[Set task]
Reproduce the listing below verbatim, from its first line through the line containing "tap(430, 331)", inclusive. Omit the pictures.

━━━ Information provided ━━━

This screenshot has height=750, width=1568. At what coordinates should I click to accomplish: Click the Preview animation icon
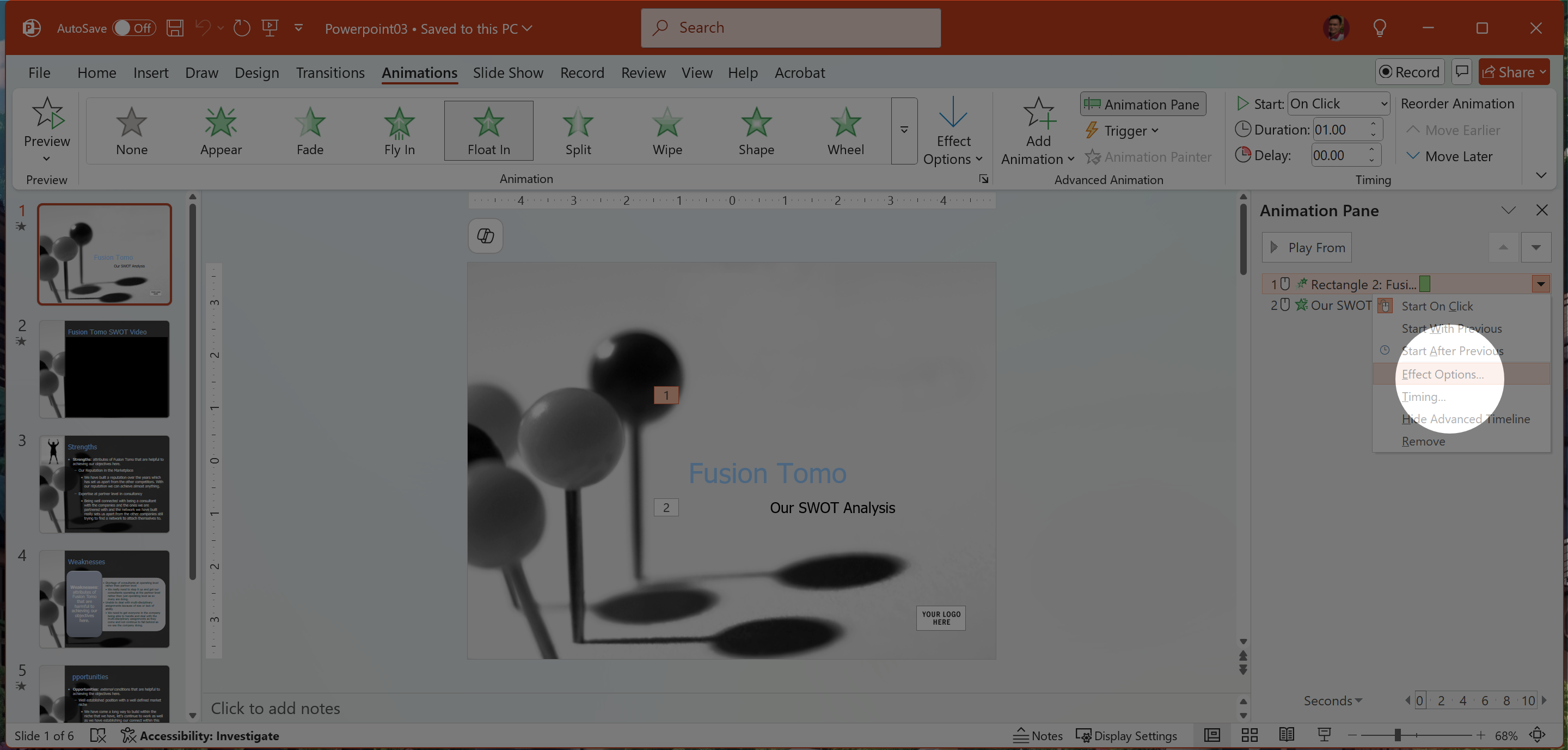47,114
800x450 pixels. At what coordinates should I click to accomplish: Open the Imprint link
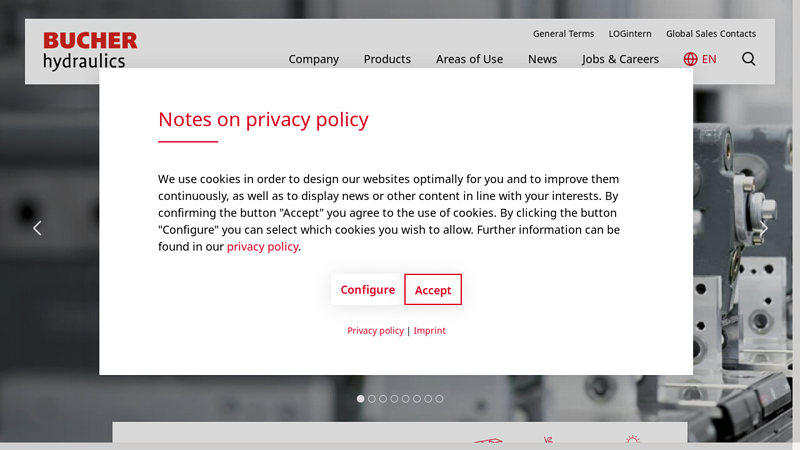tap(430, 331)
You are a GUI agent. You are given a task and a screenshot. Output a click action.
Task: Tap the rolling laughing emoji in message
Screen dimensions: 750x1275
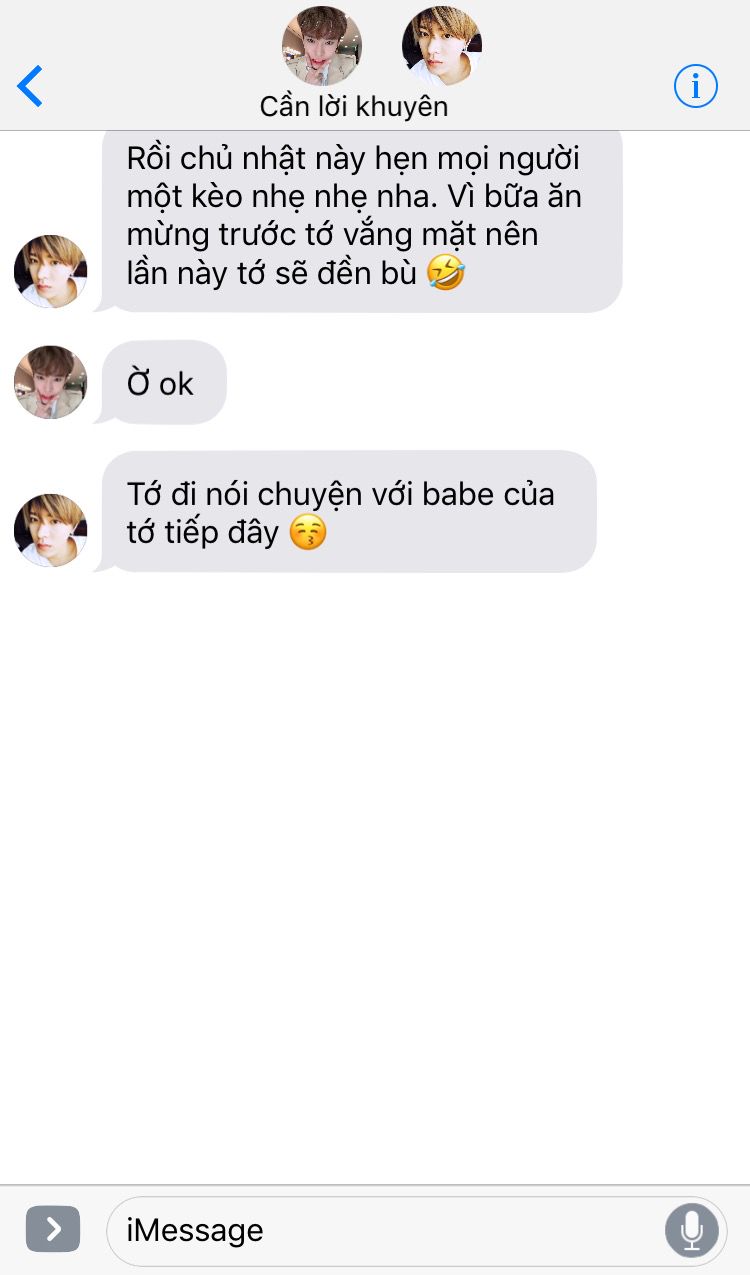[445, 273]
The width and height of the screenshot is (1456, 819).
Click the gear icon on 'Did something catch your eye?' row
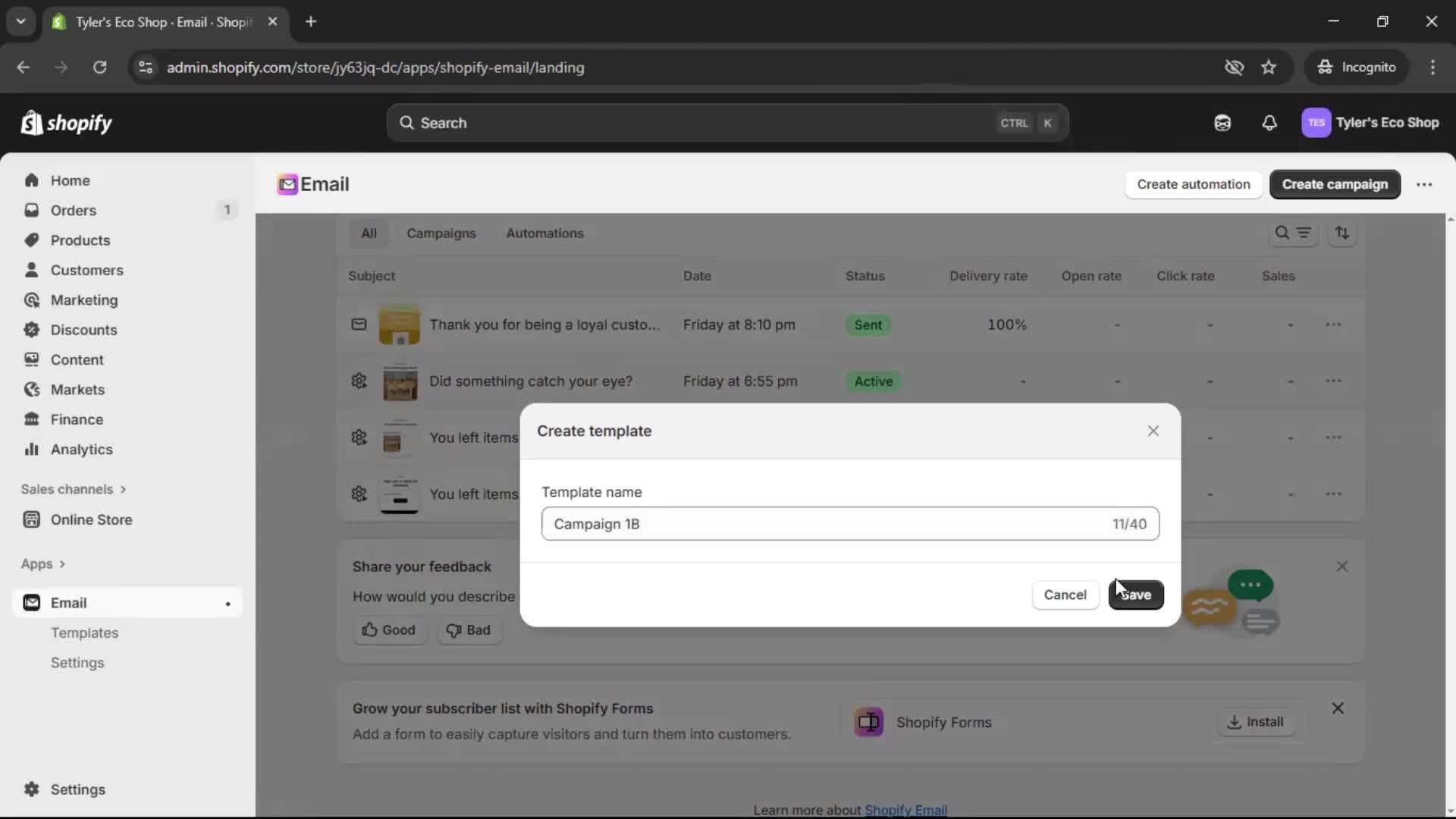[x=359, y=381]
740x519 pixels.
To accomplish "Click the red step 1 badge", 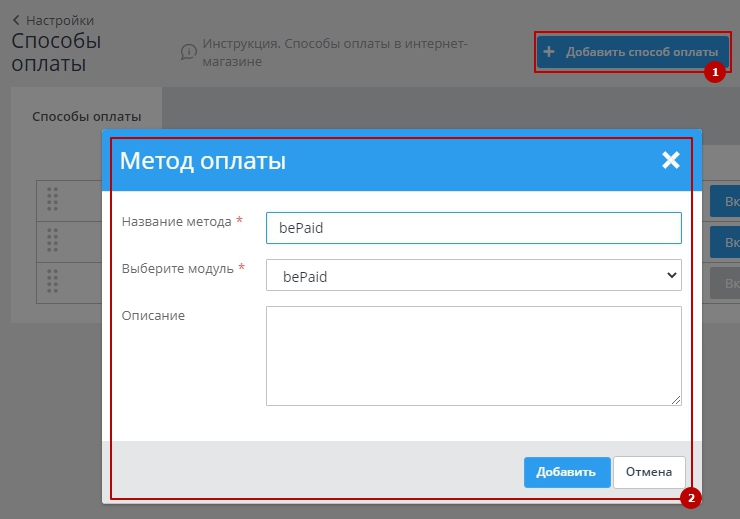I will click(x=713, y=73).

━━━

[The completed task]
This screenshot has height=750, width=1568. At what coordinates should I click to accomplish: Click the Preview animation icon
47,114
800x450 pixels. At what coordinates should I click to accomplish: Open the Imprint link
tap(430, 331)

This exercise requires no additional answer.